I'm working through the following question:
Question Reference: Oxford Part I Paper B2 2003
Find the monic polynomial $f \in \mathbb{Z}[X]$ whose roots are the complex primitive $12^{\text{th}}$ roots of unity. Let $p$ be a prime and $\mathbb{F}_p$ be the field with $p$ elements. Let $f_p$ be the image of $f$ under the (unique) ring homomorphism $\mathbb{Z} \rightarrow \mathbb{F}_p$.
Claim 1: $f_p$ is reducible
Claim 2: $f$ is irreducible in $\mathbb{Q}[X]$
Progress:
So, I've found $f=x^4-x^2+1$ and so its image under the ring homomorphism is $\overline{1}x^4+\overline{(p-1)}x^2+\overline{1}$. Now, to show it's reducible, I imagine it's easiest to show that, if it has no root, it cannot factor as quadratics.

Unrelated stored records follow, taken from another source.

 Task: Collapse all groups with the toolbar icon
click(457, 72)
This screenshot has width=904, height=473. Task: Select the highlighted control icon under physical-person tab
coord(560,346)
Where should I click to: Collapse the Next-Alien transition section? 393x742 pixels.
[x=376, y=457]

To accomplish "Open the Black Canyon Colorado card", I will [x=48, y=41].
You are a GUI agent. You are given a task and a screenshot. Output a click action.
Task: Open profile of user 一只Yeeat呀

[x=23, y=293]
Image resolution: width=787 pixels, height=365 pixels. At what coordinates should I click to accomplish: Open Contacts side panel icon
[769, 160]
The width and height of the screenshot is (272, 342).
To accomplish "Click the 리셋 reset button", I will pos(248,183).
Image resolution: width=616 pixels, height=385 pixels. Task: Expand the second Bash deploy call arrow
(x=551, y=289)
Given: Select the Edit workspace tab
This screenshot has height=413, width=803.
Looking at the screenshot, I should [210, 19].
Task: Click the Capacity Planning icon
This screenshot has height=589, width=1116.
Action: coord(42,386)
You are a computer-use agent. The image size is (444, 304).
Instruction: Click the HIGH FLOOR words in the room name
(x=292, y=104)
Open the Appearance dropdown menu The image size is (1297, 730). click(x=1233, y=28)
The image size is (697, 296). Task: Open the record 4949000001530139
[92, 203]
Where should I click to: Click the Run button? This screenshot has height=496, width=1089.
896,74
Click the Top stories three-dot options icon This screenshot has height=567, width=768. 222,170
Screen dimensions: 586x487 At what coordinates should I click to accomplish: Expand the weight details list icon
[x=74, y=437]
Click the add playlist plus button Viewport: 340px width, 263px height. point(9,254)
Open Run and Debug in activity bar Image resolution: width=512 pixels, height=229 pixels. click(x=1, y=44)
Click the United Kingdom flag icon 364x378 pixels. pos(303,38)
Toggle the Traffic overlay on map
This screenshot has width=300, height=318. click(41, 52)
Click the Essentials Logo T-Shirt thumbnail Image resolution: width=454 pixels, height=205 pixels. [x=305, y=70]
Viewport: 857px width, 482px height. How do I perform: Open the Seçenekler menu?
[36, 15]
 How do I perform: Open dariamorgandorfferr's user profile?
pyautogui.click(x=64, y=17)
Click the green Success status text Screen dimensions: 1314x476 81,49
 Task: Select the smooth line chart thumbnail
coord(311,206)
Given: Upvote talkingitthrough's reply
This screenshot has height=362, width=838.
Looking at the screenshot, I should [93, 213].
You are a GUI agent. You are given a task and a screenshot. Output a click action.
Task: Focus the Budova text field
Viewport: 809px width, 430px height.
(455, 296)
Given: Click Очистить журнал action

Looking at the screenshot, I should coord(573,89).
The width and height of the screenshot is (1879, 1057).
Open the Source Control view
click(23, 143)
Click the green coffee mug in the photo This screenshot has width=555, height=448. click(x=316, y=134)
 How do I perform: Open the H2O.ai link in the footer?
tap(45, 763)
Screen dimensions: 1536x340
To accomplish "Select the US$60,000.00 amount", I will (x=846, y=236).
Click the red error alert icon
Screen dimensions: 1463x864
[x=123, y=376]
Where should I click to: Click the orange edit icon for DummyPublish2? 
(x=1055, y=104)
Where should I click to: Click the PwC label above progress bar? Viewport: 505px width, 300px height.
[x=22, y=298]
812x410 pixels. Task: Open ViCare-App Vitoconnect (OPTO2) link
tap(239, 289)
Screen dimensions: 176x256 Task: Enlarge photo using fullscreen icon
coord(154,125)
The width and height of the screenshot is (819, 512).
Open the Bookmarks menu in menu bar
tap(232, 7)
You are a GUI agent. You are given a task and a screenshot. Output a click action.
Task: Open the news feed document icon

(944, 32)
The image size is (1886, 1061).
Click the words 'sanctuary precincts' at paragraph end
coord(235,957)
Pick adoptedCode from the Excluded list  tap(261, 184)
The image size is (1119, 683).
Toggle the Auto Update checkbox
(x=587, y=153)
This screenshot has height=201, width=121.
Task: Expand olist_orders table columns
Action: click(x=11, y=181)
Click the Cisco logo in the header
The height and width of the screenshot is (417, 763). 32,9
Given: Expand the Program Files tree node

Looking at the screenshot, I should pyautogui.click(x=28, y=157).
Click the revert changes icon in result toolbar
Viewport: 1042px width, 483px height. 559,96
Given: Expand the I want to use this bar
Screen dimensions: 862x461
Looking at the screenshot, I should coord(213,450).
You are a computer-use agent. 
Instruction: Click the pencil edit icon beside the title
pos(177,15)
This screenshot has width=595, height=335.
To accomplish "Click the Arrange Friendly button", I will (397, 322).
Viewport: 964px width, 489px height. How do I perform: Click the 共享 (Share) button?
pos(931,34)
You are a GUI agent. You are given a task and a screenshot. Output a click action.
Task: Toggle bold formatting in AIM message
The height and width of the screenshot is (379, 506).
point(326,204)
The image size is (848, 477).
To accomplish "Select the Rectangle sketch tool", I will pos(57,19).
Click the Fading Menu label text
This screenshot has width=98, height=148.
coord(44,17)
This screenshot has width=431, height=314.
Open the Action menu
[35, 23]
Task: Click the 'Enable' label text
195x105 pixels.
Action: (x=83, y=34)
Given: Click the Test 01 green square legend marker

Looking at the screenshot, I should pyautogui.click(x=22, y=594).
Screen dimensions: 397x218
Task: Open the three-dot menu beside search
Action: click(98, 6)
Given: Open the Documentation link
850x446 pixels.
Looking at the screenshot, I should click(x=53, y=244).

Am I missing something here? Are their any results that govern the properties of a polynomial under this map?
So assume $f_p(\alpha)$ is non-zero for all $\alpha \in \mathbb{F}_p$. Now the field only contains $p$ elements, and so in the case $p=2$ for example it's easy to see what the required factorisation is. However, I cannot then generalise this to the arbitrary $p$ case.
Can someone help? It would be useful to see the result for the '12 case', but I'm also interested in more general results which can be used.
Regarding the second claim, I can prove this anyway, without using the above result, since all cyclotomic polynomials are irreducible over $\mathbb{Q}$.
Is there any way I can apply the first claim to give rise to the second more immediately?